Maybe I should just run.

It was rare, she knew, for a member of the aristocracy to simply abandon her title and walk away, but it did happen. There were even legends of one particular aristocrat who had cashed in his trust fund, bought a handful of starships, and set out to build a trading empire of his own on the other side of the Dead Zone surrounding Earth. Others, more practically, found places to live on the other worlds and allowed the universe to pass them by. But Kat knew she was too ambitious to ever abandon her dreams and just walk away. Besides, she knew she’d done well at Piker’s Peak. She was damned if she was throwing her achievement away because of a fit of pique.

“We’re passing the StarCom now,” the pilot called back. “Any last messages?”

Kat snorted, then turned to stare at the giant construction as it floated in high orbit around the planet. It looked crude, like a brick orbiting the planet, but she knew it was a technological marvel, allowing humanity to pulse messages through hyperspace without an open vortex. And yet she also knew that it was incredibly vulnerable. Dozens of automated Orbital Weapons Platforms surrounded the StarCom, while other orbital fortifications and gunboats were nearby, ready to protect it if necessary. Tyre was the only Commonwealth world that had more than one StarCom, but losing this one would be disastrous. They’d wind up dependent on starships to carry messages from star to star, crippling the speed of information as it flowed around the Commonwealth.

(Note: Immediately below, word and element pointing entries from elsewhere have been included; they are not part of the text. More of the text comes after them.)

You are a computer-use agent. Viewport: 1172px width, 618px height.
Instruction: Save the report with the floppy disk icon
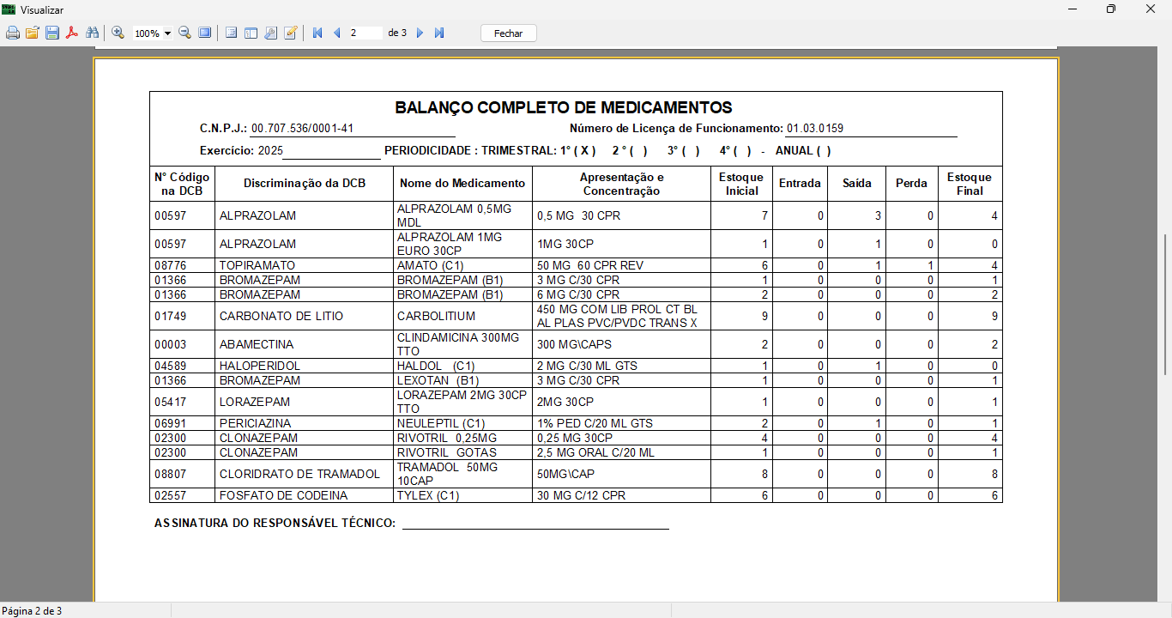[x=52, y=33]
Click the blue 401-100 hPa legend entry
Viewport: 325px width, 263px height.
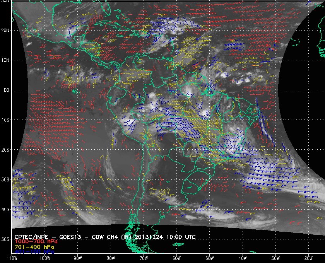[34, 252]
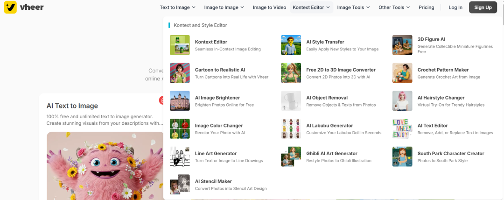Click the Sign Up button

pyautogui.click(x=483, y=7)
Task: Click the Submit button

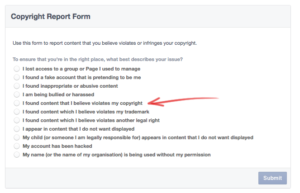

She shook her head and then allowed her gaze to drift towards lights orbiting the planet. It was hard to see much at this distance, at least with the naked eye, but she knew what they were: giant orbital industrial nodes, space habitats, and shipyards, some of them owned by her family. Few human minds could truly comprehend the sheer scale of industry surrounding the planet—and yet it was smaller than Earth’s legendary asteroid belt. But Earth was gone now, the Sol System devastated by the Breakaway Wars. Tyre might be the single greatest industrial node remaining in human space.

Unless the Theocracy has a larger industrial base of its own, she thought, morbidly. No one knew anything about the internal layout of Theocratic space, at least nothing more detailed than they had known prior to the Breakaway Wars. Most of the worlds within their sphere had been stage-one colonies, barely capable of supporting themselves, but a handful had funded their own settlement and produced small industrial bases of their own. How far had they progressed, she asked herself, under Theocratic rule? There was no way to know.